The generation pipeline. All four posts are generated in a single structured pass through the Claude API. The system prompt encodes a full content strategy: hook formats, storytelling structures, the ratio of insight to call-to-action, tone calibration for a professional audience. The model returns clean JSON. The server validates the shape and hands it to the export layer.

Dual-document export. Two Word documents come out of every run. The main brief contains all four posts formatted and ready to edit. The second document is structured as a NotebookLM source, so the content can feed directly into a research and ideation workflow without copy-pasting. Both files are zipped and returned in a single download.

Usage logging. Every run logs token consumption, generation time, and week metadata. The log sits behind an API route so it’s easy to track cost and output quality over time without leaving the tool.

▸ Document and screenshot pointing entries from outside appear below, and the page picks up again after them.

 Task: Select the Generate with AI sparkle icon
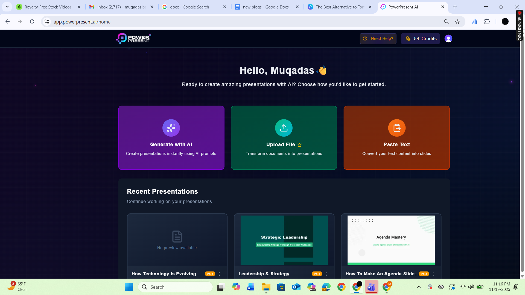click(171, 128)
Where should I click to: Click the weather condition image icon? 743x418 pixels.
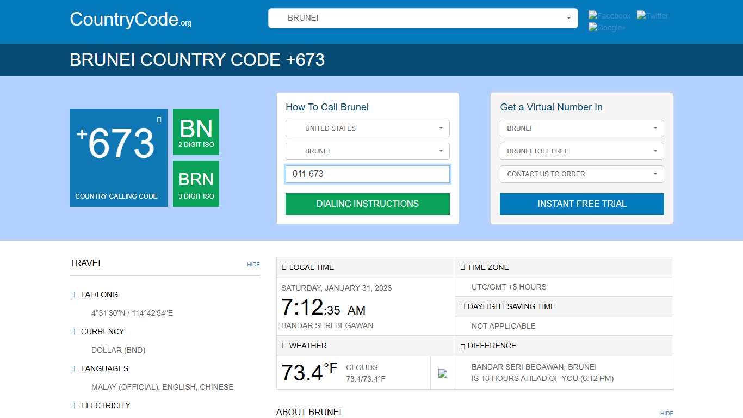442,373
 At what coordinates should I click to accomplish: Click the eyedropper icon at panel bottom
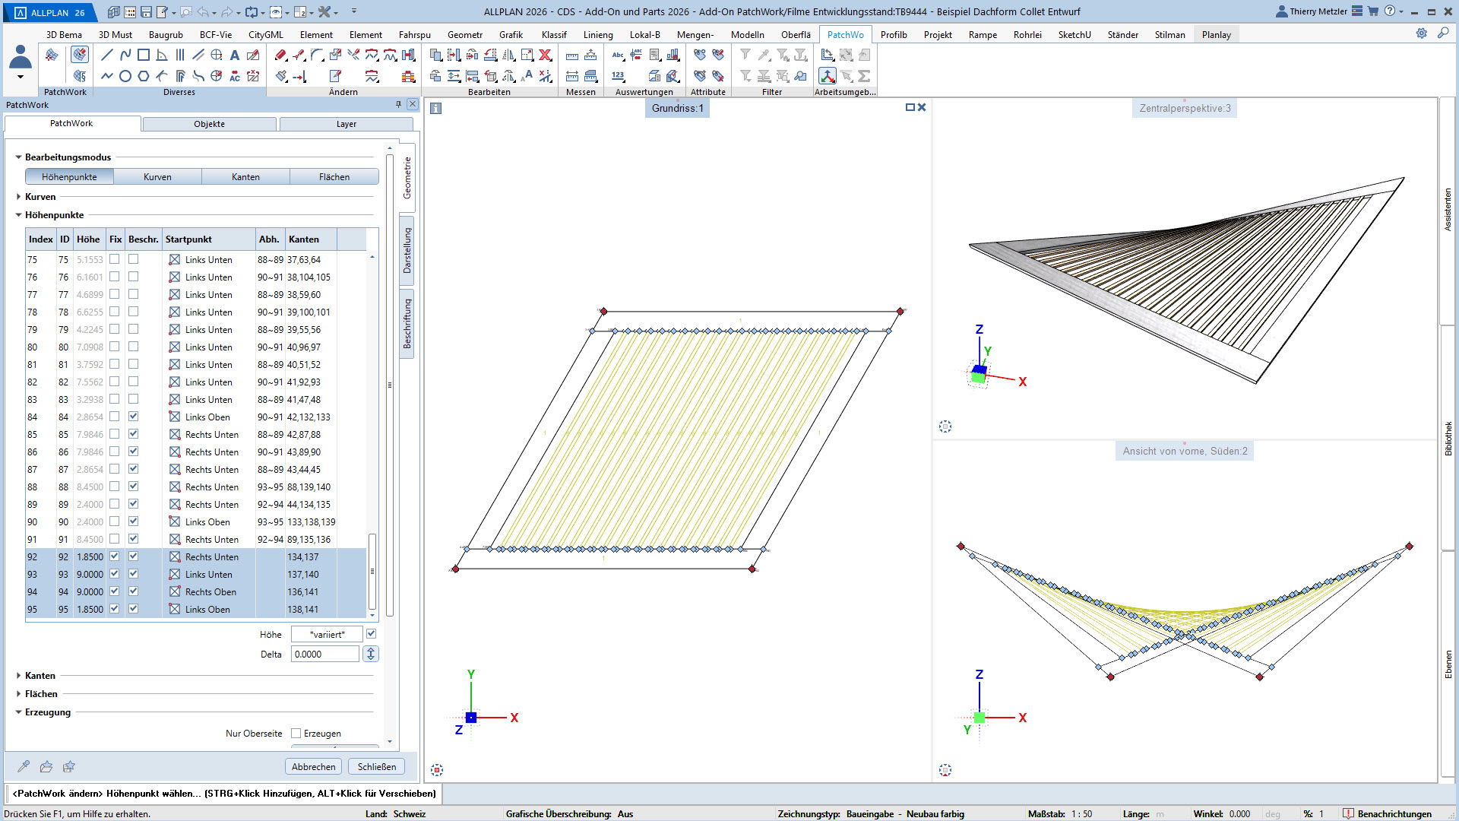[x=24, y=766]
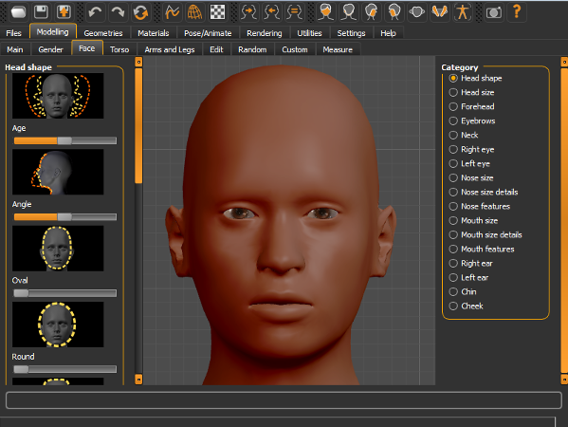Open the Rendering tab
568x427 pixels.
[x=264, y=33]
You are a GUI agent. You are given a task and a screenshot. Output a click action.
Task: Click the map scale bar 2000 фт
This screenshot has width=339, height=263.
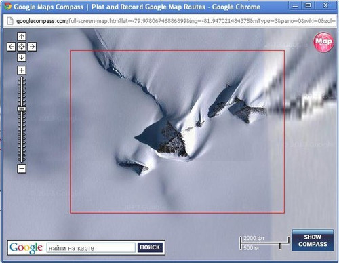pyautogui.click(x=264, y=243)
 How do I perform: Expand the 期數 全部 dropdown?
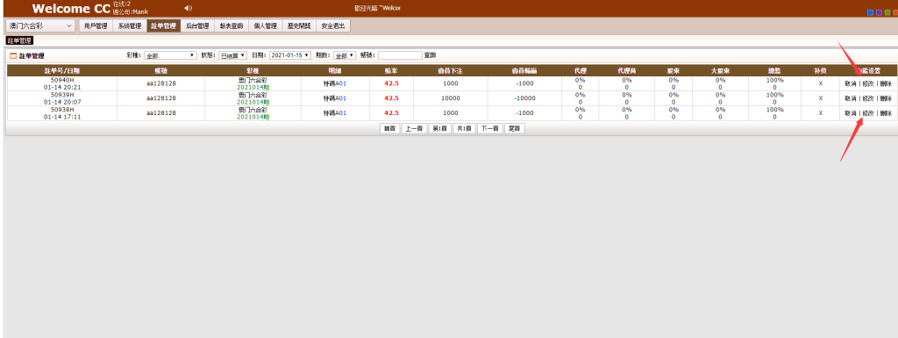(x=345, y=55)
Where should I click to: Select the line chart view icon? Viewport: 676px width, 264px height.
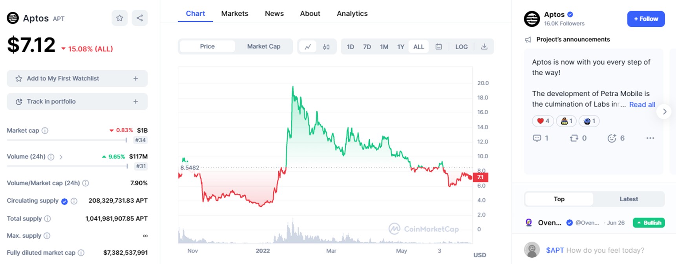pyautogui.click(x=308, y=47)
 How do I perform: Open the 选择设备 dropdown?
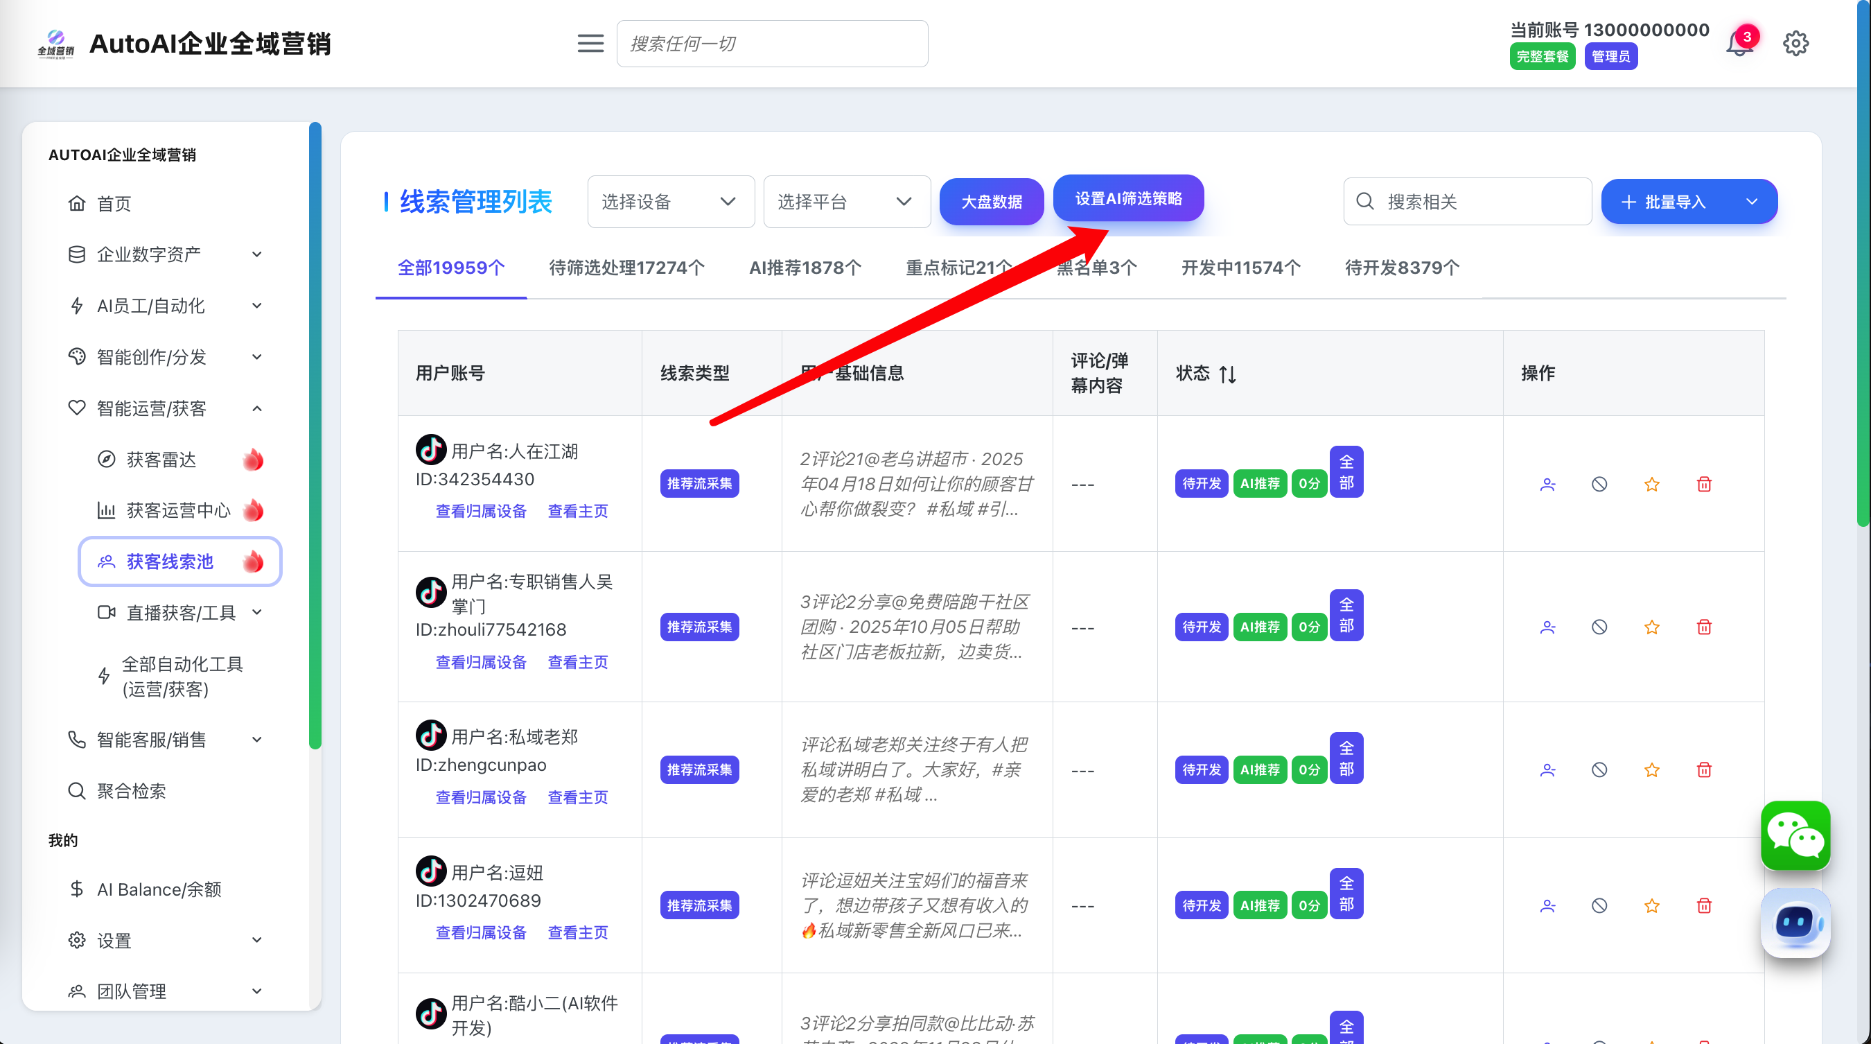tap(670, 201)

Why a pipeline rather than a prompt

The manual version of this job is not just writing. It’s sourcing trends, deciding formats, maintaining tonal consistency across four different posts, and structuring output so it’s fast to edit rather than slow to rewrite. A single ChatGPT prompt doesn’t encode any of that. A pipeline does. The content strategy lives in the system prompt, the trend awareness lives in the RSS layer, and the structure lives in the export templates. The result is output that lands closer to publish-ready, not just “something to start from.”

What it improved

A full weekly content brief that used to take forty-five minutes of planning, drafting, and formatting now takes under two minutes to generate and another ten to review and personalise. The posts come out topical, varied in format, and structured consistently enough that editing feels like finishing rather than starting. For any team running a LinkedIn content programme at volume, that compression is the difference between content marketing that actually ships and content marketing that stays on the backlog.